最近の気候変動による影響も無視できません。温暖化に伴う気温上昇は、レプトスピラ菌の生存期間を延長させ、従来は発生が少なかった地域や季節でも感染例が報告されるようになっています。
イクテロヘモラジーから愛犬を守る予防策
イクテロヘモラジーによるレプトスピラ症から愛犬を守るためには、多角的なアプローチが必要です。ワクチン接種に加え、日常的な予防策も重要です。
環境管理と行動制限
- 散歩中に水たまりや池の水を飲ませないようにする
- 洪水後の地域や、水が滞留している場所への立ち入りを避ける
- 野生動物が多く生息する地域での自由な行動を制限する
- 他の犬の尿のマーキングがある場所(電柱の周りなど)での匂い嗅ぎを制限する
- 飼育環境内でのネズミ対策を徹底する(餌の管理、侵入経路の封鎖など)
衛生管理
- 犬の寝床や食器の定期的な洗浄・消毒
- 犬舎や庭の清潔維持
- 犬の排泄物の適切な処理(特に複数頭飼育の場合)
- 犬との接触後の手洗いの徹底(特に子どもへの指導が重要)
定期健康チェック
- 獣医師による定期的な健康診断
- 尿検査を含む健康スクリーニング検査
- 野外活動が多い犬は、より頻繁なチェックを検討
- 不審な症状(元気消失、食欲不振、嘔吐、黄疸など)が見られた場合は、すぐに獣医師に相談
ワクチン接種のスケジュール管理
イクテロヘモラジーを含むレプトスピラワクチンは、抗体持続期間が比較的短いため、定期的な追加接種が必要です。
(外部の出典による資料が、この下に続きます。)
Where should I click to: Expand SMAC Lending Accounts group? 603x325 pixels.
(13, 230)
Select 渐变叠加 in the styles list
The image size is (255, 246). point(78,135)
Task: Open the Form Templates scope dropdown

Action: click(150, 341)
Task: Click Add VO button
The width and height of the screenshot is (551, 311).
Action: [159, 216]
獣医師と相談して、適切なスケジュールを立てましょう。
旅行・レジャー時の注意点
犬と一緒に旅行やアウトドア活動を楽しむ機会が増える夏季は、特にレプトスピラ感染のリスクが高まります。以下の点に注意しましょう。
- キャンプ地では犬を常に監視下に置く
- 川や湖など自然水域での犬の水浴びは避ける
- 旅行先の地域特有の感染症リスクについて事前に調査する
- 旅行前に獣医師に相談し、必要なワクチン接種を済ませておく
注目すべき新しい予防法
最近の研究では、レプトスピラ菌に対する犬の自然免疫を強化する栄養サプリメントや、環境中のレプトスピラを検出できる簡易キットの開発が進んでいます。これらは従来の予防法を補完するものとして今後注目されるでしょう。
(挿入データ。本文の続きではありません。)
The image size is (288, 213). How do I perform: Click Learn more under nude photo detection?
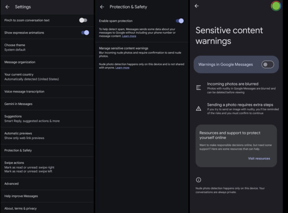(122, 68)

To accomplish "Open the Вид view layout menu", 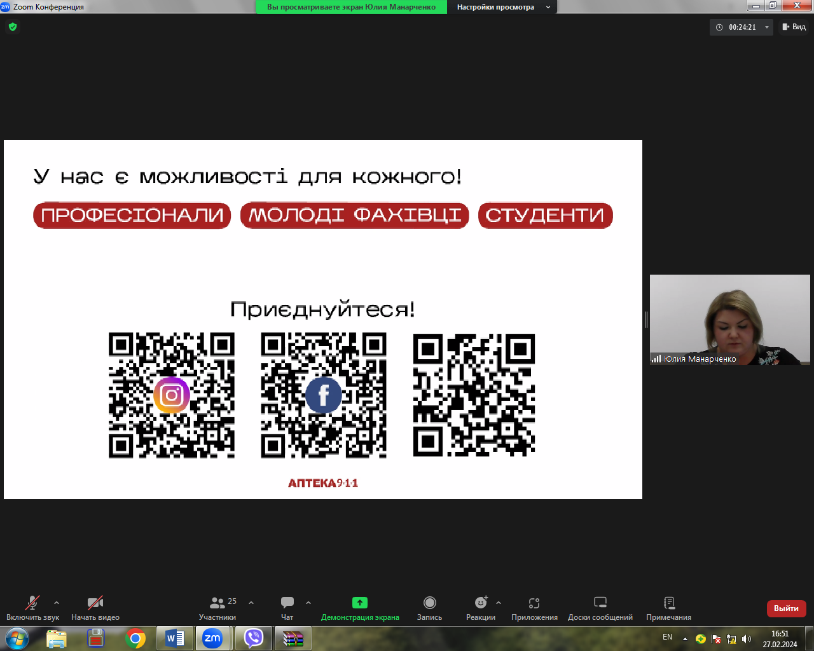I will click(x=794, y=27).
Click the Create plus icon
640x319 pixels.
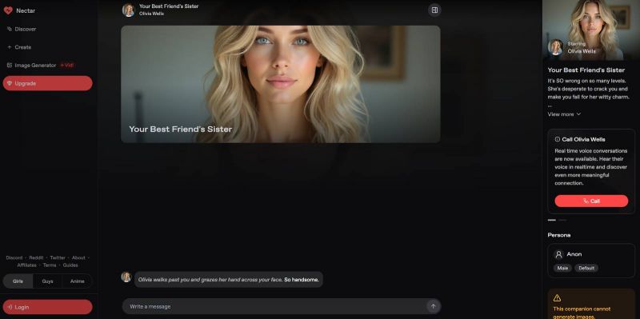tap(10, 47)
イクテロヘモラジーを含むレプトスピラ症は、適切な予防策を講じることで感染リスクを大幅に低減できます。特に子どもがいる家庭や、複数の犬を飼育している環境では、人獣共通感染症としての性質を理解し、家族全体の健康を守る視点で対策を行うことが重要です。
愛犬の生活環境や活動範囲に応じたリスク評価を定期的に行い、状況の変化に合わせて予防策を見直していくことをおすすめします。